■ What the task requires ■
Pull out each line of the material below that contains the word "logo", copying every such line in full.

■ Information given ■
-- Begin --

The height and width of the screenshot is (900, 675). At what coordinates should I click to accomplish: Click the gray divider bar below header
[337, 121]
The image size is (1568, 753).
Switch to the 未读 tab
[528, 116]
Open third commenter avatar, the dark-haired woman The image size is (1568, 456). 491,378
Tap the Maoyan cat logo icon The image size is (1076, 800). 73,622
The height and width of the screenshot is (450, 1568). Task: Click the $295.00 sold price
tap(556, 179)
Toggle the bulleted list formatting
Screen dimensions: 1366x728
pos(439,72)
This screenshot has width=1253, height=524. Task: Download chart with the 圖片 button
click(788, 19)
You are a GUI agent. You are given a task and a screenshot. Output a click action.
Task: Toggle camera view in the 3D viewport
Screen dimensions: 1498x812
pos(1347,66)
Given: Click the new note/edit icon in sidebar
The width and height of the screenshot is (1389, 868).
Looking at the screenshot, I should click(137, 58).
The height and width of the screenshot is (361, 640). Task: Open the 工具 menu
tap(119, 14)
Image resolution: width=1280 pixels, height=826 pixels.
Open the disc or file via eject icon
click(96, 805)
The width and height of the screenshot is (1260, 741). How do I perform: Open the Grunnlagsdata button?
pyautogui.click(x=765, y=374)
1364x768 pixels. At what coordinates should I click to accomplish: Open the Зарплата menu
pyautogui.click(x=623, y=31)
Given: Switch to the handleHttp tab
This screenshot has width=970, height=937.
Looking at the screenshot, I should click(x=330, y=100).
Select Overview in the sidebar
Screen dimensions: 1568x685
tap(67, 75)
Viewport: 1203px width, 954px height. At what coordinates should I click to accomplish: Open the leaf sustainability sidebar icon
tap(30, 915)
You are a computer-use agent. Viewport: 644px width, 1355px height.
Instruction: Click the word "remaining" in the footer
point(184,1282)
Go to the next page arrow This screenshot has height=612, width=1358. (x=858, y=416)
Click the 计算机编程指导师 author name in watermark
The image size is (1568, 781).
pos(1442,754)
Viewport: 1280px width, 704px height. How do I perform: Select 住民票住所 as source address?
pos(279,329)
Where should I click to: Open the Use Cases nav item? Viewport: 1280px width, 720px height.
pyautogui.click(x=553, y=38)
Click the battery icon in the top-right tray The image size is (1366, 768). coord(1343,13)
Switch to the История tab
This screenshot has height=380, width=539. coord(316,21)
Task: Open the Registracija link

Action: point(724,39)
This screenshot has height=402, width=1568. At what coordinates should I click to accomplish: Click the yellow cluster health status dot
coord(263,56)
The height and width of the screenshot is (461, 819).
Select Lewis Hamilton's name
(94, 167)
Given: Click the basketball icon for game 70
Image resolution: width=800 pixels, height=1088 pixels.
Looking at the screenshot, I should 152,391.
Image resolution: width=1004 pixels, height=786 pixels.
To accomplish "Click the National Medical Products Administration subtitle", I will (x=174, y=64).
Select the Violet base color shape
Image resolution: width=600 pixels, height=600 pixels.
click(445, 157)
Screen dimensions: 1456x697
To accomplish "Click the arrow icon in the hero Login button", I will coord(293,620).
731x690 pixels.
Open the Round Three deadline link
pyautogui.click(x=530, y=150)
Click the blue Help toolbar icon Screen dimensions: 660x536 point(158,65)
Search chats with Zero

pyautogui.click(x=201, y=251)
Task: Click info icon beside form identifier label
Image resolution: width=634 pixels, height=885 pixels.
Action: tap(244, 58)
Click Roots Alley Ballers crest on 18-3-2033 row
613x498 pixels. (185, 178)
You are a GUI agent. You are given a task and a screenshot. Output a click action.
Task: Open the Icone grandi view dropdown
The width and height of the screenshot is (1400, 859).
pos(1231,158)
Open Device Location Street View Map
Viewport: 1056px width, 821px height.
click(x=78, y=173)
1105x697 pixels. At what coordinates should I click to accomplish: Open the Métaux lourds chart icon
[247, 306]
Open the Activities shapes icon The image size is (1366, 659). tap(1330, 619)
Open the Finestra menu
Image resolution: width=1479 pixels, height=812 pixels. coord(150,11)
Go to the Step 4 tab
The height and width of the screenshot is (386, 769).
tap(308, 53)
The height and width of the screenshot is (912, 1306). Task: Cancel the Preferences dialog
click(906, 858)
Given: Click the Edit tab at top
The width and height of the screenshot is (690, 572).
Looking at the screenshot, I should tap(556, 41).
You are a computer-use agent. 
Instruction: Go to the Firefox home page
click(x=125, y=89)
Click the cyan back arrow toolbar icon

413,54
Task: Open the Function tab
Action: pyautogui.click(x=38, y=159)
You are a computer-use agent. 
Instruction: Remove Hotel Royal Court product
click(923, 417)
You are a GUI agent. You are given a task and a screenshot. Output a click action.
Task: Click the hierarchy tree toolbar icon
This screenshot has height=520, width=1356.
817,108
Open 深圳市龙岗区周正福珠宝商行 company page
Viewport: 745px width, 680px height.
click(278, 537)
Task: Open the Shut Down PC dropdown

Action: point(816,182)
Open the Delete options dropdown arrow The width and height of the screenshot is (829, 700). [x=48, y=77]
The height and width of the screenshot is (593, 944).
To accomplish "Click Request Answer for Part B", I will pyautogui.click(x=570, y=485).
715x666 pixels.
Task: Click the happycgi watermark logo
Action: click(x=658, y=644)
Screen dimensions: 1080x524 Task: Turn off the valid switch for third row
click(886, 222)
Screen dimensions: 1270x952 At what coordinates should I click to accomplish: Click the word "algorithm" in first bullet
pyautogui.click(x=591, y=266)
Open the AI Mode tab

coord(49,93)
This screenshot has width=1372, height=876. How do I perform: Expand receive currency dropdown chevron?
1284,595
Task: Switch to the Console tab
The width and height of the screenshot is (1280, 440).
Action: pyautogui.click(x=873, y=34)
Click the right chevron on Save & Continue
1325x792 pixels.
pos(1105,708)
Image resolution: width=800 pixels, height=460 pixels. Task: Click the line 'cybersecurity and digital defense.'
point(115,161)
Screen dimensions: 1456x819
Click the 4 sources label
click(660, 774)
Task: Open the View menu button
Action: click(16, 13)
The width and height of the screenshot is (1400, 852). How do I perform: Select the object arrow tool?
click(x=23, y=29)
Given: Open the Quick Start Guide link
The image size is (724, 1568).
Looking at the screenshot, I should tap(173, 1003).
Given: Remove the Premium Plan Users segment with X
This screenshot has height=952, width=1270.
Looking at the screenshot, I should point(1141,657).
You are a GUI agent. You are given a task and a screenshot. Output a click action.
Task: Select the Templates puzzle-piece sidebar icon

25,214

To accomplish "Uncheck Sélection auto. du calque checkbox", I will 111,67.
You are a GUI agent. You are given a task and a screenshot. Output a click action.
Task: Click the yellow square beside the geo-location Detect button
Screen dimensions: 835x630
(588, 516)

-- End --

■ Exercise answer ■
Tap the Maoyan cat logo icon The image size is (1076, 800). 73,622
Task: Click the happycgi watermark logo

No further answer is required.